WHAT TO DO: Every record listed below should be copied exactly.

RECORD EXCERPTS:
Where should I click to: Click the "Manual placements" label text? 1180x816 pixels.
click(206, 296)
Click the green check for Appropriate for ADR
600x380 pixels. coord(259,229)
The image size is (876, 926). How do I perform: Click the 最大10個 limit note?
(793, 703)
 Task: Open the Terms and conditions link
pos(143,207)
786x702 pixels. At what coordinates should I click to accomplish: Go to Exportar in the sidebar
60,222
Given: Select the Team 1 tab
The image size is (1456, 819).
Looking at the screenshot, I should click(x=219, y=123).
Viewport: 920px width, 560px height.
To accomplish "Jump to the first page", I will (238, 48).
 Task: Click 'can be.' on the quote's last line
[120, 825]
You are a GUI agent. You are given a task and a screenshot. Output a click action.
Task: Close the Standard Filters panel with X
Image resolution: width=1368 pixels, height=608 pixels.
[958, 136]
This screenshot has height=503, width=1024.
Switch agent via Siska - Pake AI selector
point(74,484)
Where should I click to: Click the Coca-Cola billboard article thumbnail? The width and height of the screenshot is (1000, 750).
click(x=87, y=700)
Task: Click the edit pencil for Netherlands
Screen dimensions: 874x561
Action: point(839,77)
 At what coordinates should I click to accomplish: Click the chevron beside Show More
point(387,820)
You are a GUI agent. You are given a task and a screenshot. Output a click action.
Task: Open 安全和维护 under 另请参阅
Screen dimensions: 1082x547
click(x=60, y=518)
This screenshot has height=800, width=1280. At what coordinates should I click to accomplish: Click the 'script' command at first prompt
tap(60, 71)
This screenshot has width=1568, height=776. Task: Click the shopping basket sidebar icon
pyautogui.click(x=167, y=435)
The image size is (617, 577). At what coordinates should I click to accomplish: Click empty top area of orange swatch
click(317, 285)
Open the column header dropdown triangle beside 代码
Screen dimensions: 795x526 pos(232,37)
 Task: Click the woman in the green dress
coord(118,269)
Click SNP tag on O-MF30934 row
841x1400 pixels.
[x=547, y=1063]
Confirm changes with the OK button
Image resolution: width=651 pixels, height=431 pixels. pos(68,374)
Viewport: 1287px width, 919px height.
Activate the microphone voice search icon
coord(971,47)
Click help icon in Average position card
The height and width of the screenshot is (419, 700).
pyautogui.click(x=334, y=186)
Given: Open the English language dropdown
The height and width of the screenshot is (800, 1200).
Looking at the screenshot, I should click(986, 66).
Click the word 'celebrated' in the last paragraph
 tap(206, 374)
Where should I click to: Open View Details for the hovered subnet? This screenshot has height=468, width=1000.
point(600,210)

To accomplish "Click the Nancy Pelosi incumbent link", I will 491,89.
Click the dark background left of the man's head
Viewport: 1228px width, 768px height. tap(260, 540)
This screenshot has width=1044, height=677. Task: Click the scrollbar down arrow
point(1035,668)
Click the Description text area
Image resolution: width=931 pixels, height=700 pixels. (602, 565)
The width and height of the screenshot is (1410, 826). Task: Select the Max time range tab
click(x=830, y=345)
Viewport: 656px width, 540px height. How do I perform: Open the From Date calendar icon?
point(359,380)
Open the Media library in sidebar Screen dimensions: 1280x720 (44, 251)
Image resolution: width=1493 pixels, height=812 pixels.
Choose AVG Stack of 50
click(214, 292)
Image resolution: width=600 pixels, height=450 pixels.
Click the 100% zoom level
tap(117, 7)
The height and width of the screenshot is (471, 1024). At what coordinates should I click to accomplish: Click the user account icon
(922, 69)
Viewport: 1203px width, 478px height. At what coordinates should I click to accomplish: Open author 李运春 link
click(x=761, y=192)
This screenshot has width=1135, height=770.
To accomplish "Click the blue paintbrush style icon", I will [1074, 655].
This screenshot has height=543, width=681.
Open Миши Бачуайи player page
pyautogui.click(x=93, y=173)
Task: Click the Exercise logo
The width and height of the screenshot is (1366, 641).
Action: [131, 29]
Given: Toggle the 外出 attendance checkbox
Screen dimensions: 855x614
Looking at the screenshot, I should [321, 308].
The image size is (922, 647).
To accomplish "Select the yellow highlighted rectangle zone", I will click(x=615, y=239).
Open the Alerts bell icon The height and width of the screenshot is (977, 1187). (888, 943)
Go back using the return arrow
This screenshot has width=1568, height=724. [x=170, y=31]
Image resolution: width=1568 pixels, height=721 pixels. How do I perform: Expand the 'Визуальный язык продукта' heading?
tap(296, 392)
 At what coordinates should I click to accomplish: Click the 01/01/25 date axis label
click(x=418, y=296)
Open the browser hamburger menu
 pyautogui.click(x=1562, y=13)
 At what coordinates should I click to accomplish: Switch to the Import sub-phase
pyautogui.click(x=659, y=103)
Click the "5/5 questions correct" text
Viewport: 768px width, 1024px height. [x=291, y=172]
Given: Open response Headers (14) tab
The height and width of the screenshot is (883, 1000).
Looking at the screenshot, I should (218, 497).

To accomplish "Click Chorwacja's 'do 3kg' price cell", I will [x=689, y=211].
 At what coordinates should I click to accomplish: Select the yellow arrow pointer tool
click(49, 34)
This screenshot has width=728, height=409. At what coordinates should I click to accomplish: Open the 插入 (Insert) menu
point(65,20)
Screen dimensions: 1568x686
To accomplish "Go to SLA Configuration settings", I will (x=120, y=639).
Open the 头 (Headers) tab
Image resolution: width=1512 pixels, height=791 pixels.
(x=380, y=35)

ANSWER SECTION:
Where should I click to: Click the "Manual placements" label text? 1180x816 pixels.
click(206, 296)
Click the green check for Appropriate for ADR
600x380 pixels. coord(259,229)
The image size is (876, 926). How do I perform: Click the 最大10個 limit note?
(793, 703)
 Task: Open the Terms and conditions link
pos(143,207)
786x702 pixels. At what coordinates should I click to accomplish: Go to Exportar in the sidebar
60,222
Given: Select the Team 1 tab
The image size is (1456, 819).
Looking at the screenshot, I should click(x=219, y=123).
Viewport: 920px width, 560px height.
To accomplish "Jump to the first page", I will (238, 48).
 Task: Click 'can be.' on the quote's last line
[120, 825]
You are a GUI agent. You are given a task and a screenshot. Output a click action.
Task: Close the Standard Filters panel with X
Image resolution: width=1368 pixels, height=608 pixels.
[958, 136]
This screenshot has height=503, width=1024.
Switch agent via Siska - Pake AI selector
point(74,484)
Where should I click to: Click the Coca-Cola billboard article thumbnail? The width and height of the screenshot is (1000, 750).
click(x=87, y=700)
Task: Click the edit pencil for Netherlands
Screen dimensions: 874x561
Action: point(839,77)
 At what coordinates should I click to accomplish: Click the chevron beside Show More
point(387,820)
You are a GUI agent. You are given a task and a screenshot. Output a click action.
Task: Open 安全和维护 under 另请参阅
Screen dimensions: 1082x547
click(x=60, y=518)
This screenshot has height=800, width=1280. At what coordinates should I click to accomplish: Click the 'script' command at first prompt
tap(60, 71)
This screenshot has width=1568, height=776. Task: Click the shopping basket sidebar icon
pyautogui.click(x=167, y=435)
The image size is (617, 577). At what coordinates should I click to accomplish: Click empty top area of orange swatch
click(317, 285)
Open the column header dropdown triangle beside 代码
Screen dimensions: 795x526 pos(232,37)
 Task: Click the woman in the green dress
coord(118,269)
Click SNP tag on O-MF30934 row
841x1400 pixels.
[x=547, y=1063]
Confirm changes with the OK button
Image resolution: width=651 pixels, height=431 pixels. pos(68,374)
Viewport: 1287px width, 919px height.
Activate the microphone voice search icon
coord(971,47)
Click help icon in Average position card
The height and width of the screenshot is (419, 700).
pyautogui.click(x=334, y=186)
Given: Open the English language dropdown
The height and width of the screenshot is (800, 1200).
Looking at the screenshot, I should click(986, 66).
Click the word 'celebrated' in the last paragraph
 tap(206, 374)
Where should I click to: Open View Details for the hovered subnet? This screenshot has height=468, width=1000.
point(600,210)

To accomplish "Click the Nancy Pelosi incumbent link", I will 491,89.
Click the dark background left of the man's head
Viewport: 1228px width, 768px height. tap(260, 540)
This screenshot has width=1044, height=677. Task: Click the scrollbar down arrow
point(1035,668)
Click the Description text area
Image resolution: width=931 pixels, height=700 pixels. (602, 565)
The width and height of the screenshot is (1410, 826). Task: Select the Max time range tab
click(x=830, y=345)
Viewport: 656px width, 540px height. How do I perform: Open the From Date calendar icon?
point(359,380)
Open the Media library in sidebar Screen dimensions: 1280x720 (44, 251)
Image resolution: width=1493 pixels, height=812 pixels.
Choose AVG Stack of 50
click(214, 292)
Image resolution: width=600 pixels, height=450 pixels.
Click the 100% zoom level
tap(117, 7)
The height and width of the screenshot is (471, 1024). At what coordinates should I click to accomplish: Click the user account icon
(922, 69)
Viewport: 1203px width, 478px height. At what coordinates should I click to accomplish: Open author 李运春 link
click(x=761, y=192)
This screenshot has width=1135, height=770.
To accomplish "Click the blue paintbrush style icon", I will [1074, 655].
This screenshot has height=543, width=681.
Open Миши Бачуайи player page
pyautogui.click(x=93, y=173)
Task: Click the Exercise logo
The width and height of the screenshot is (1366, 641).
Action: [131, 29]
Given: Toggle the 外出 attendance checkbox
Screen dimensions: 855x614
Looking at the screenshot, I should [321, 308].
The image size is (922, 647).
To accomplish "Select the yellow highlighted rectangle zone", I will click(x=615, y=239).
Open the Alerts bell icon The height and width of the screenshot is (977, 1187). (888, 943)
Go back using the return arrow
This screenshot has width=1568, height=724. [x=170, y=31]
Image resolution: width=1568 pixels, height=721 pixels. How do I perform: Expand the 'Визуальный язык продукта' heading?
tap(296, 392)
 At what coordinates should I click to accomplish: Click the 01/01/25 date axis label
click(x=418, y=296)
Open the browser hamburger menu
 pyautogui.click(x=1562, y=13)
 At what coordinates should I click to accomplish: Switch to the Import sub-phase
pyautogui.click(x=659, y=103)
Click the "5/5 questions correct" text
Viewport: 768px width, 1024px height. [x=291, y=172]
Given: Open response Headers (14) tab
The height and width of the screenshot is (883, 1000).
Looking at the screenshot, I should (218, 497).

To accomplish "Click Chorwacja's 'do 3kg' price cell", I will [x=689, y=211].
 At what coordinates should I click to accomplish: Select the yellow arrow pointer tool
click(49, 34)
This screenshot has width=728, height=409. At what coordinates should I click to accomplish: Open the 插入 (Insert) menu
point(65,20)
Screen dimensions: 1568x686
To accomplish "Go to SLA Configuration settings", I will (x=120, y=639).
Open the 头 (Headers) tab
Image resolution: width=1512 pixels, height=791 pixels.
(x=380, y=35)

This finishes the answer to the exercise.